Think about any number of community or organisational change efforts.  Think about individual followers and groups who resist change. Even in the face of compelling reasons for change, people who do not want to change, won’t.  In turn they influence the success of the initiative.   There are also examples when followers have stepped into and participated in change efforts driving much greater outcomes.

Let’s think even bigger:  the last Australian federal election.  The Labour party went into the election with undeniably a much larger, bolder suite of policies than the Coalition.  The policies would involve change and with it some negative impact. (This is no comment on the merits of the policies, just reflecting the influence followers have). The Labour party lost the election.  In the aftermath, the politicians’ take away was ‘don’t be bold, don’t make change, don’t have negative impact’.  Voters (followers) will have influenced all politicians to not repeat that behaviour or they will be punished.

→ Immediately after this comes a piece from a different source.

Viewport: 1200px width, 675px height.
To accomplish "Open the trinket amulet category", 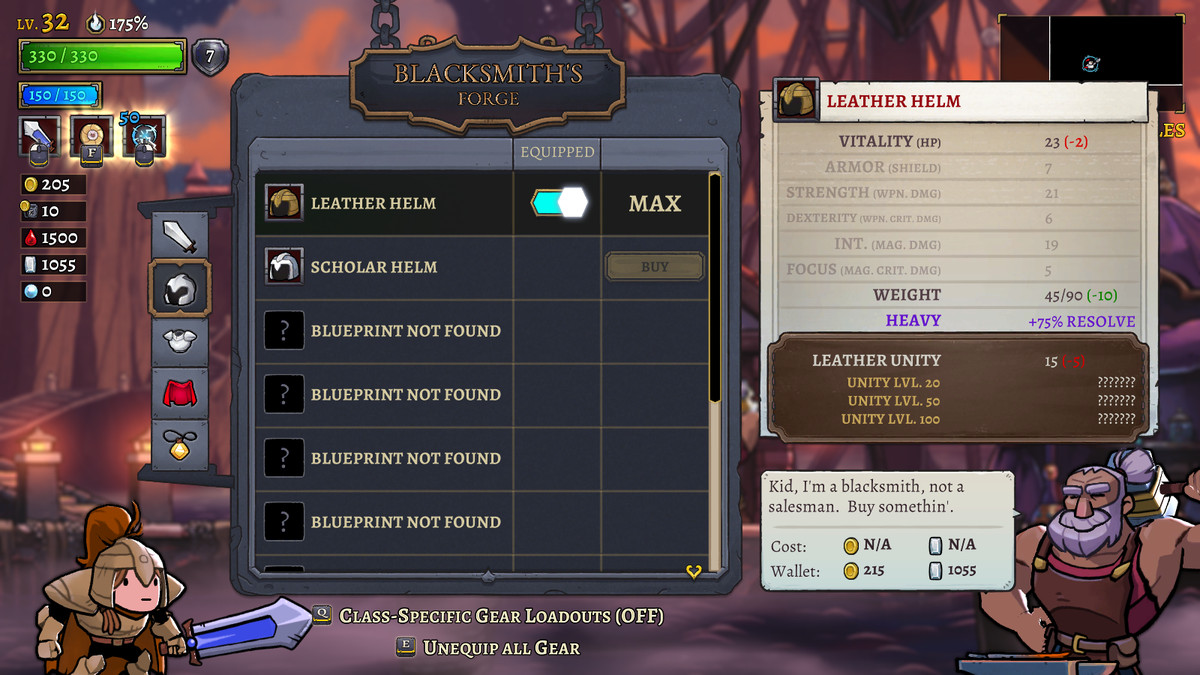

In each of these examples we could easily lay fault with the various leaders and with their lack of vision, or its poor communication.  Their poor relationship skills, lack of follow through, inadequate engagement, or any number of things the leader did or didn’t do.  It might also be true that the followers didn’t want to hear it.

Becoming an aware, conscious follower impacts an outcome, just as leadership does.

As a follower, what do we project onto a leader?  Do we expect the leader to save us? To know everything?  To be ‘perfect’.  How often have we heard “I’m not paid for that, it’s the leader’s job?”  I don’t have to give of myself, just do as I’m told. I’ll just follow.  Yet every decision we make as a follower:

  1. impacts the leader
  2. impacts the outcome
  3. impacts our relationship
  4. impacts our view of ourselves.

When you are a follower, what does effective leadership look like to you?  As a leader what does effective followership look like?  Do you behave in line with your own expectations of leaders and followers?

When we say we want more/better leadership as a passive follower, we don’t engage we abdicate our power – we ask someone else to solve the problem, make a decision, fix something. When we don’t participate in the relationship with the leader to achieve what we want, not surprising we don’t get what we want.

When we are active and engaged as a follower and participate in the leadership as Joy did, we have a much higher chance of being clear about what we want and receiving it.  When we are engaged as followers, we put much more pressure on our leaders to step up and be the leaders we want to work with.  Effective followership is more likely to encourage effective leadership because it’s a fluid partnership.

Leaders need to acknowledge the role of positive and negative followership.  They need to be aware of the projection of followers and falling into the trap of trying to live up to ‘hero’, ‘saviour’, ‘perfect’ and help followers find their own role in the relationship.

What are the characteristics of effective followership?

  • Authenticity
  • Transparency
  • Integrity
  • Self awareness
  • Courage
  • Openness
  • Growth Mindset

The same characteristics of effective authentic leadership!

We need to talk about followership and value its contribution.  We need to enliven ourselves to be active contributors, whatever the setting, to the relationship inherent in leadership.  Then we can hope to get the leaders we deserve!